Dracula was made famous by Bram Stoker, and the man behind the infamous vampire, Vlad the Impaler, was etched into history as a purely evil man.  However, was the man that inspired Dracula and whom history has called the impaler the devil incarnate?

Vlad:  The Last Confession by C.C. Humphreys seeks to answer these questions through three confessions from those who knew him best — Ion, his childhood friend; Ilona, his mistress; and the hermit — as the powers that be try to resurrect Vlad’s reputation as a means of conquering the Turks and spreading Christianity.  The confessions begin and take readers back to when Vlad was a mere teenager and hostage of the Turks as a means of keeping his father, the ruler of Wallachia, in line.  Unlike typical hostages, Vlad and Ion are taught philosophy and other subjects, and Vlad excels at them.  Unfortunately, the Sultan takes notice much to the chagrin of his nephew, Mehmet, who once ruled the Turkish kingdom and is itching to get it back.  Vlad is then sent to Tokat to learn a different set of subjects at the hands of the Turks in a way that damages his innocence and fuels the fire for revenge.

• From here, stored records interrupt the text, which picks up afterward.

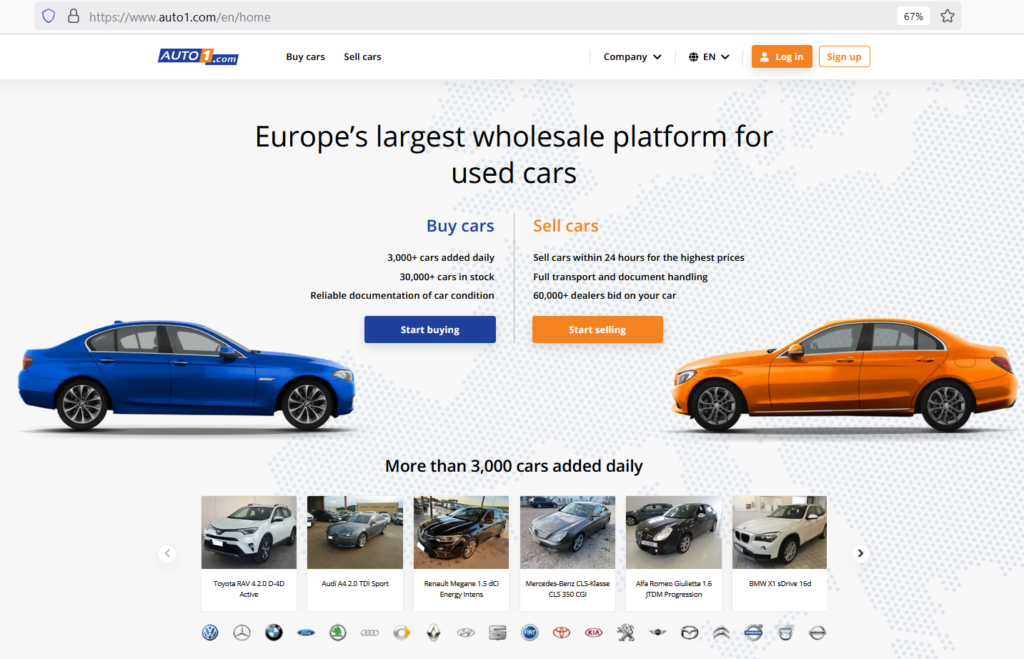
Task: Show next cars with the right carousel arrow
Action: click(860, 553)
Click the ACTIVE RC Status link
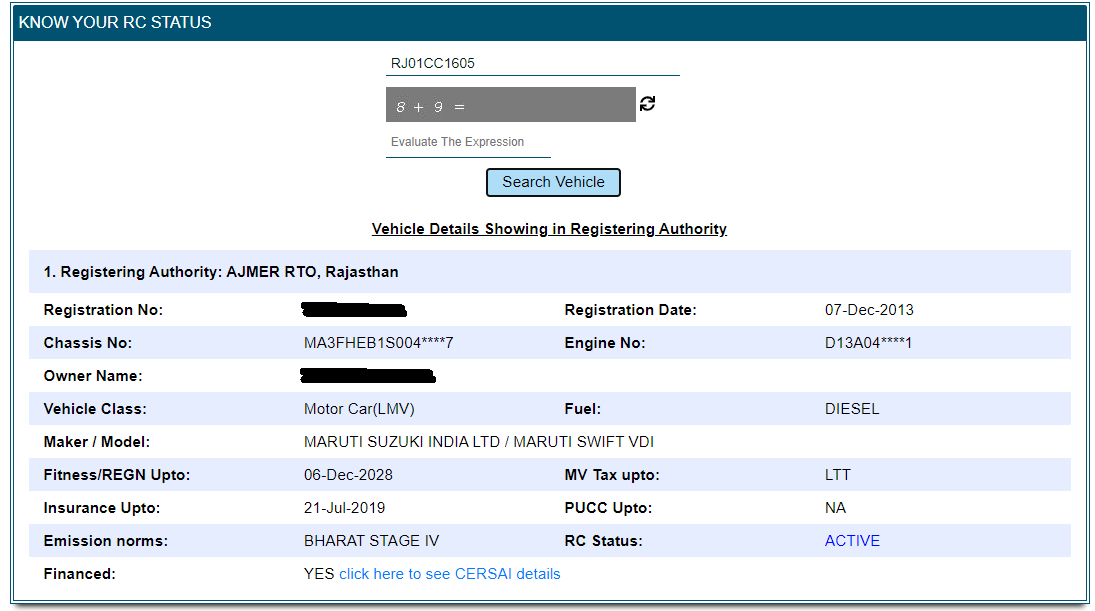This screenshot has height=611, width=1095. (852, 540)
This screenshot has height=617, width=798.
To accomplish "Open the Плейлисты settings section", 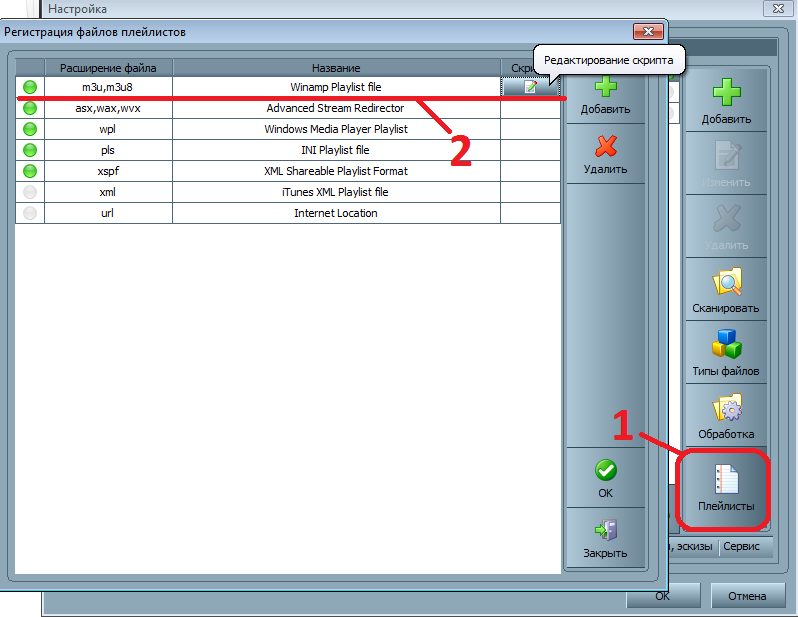I will click(x=726, y=491).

“In the crook of a copper beech sat a man.  His arms were crossed, gloved hands folded into his lap, the right beneath to support the weight of the goshawk on his left.  They had been there for a long time, as long as the blizzard lasted.  Man and bird — part of the stillness, part of the silence.  Both had their eyes closed.  Neither were asleep.”  (page 3)

Humphreys ensures that readers live in these pages, traveling with Vlad and the other characters through the harsh countryside in the 1400s and breathless with anticipation as the next confession begins in the present (1481).  There are moments in the early part of the book in which events are told that could not have been told by the confessor because Dracula was not with him or her, particularly when Dracula is taken from Tokat by his former teacher Hamza.  However, this is a minor quibble given the story weaved by Humphreys; it will capture readers and suck them into the story, anxious to see if Dracula’s reputation is salvaged.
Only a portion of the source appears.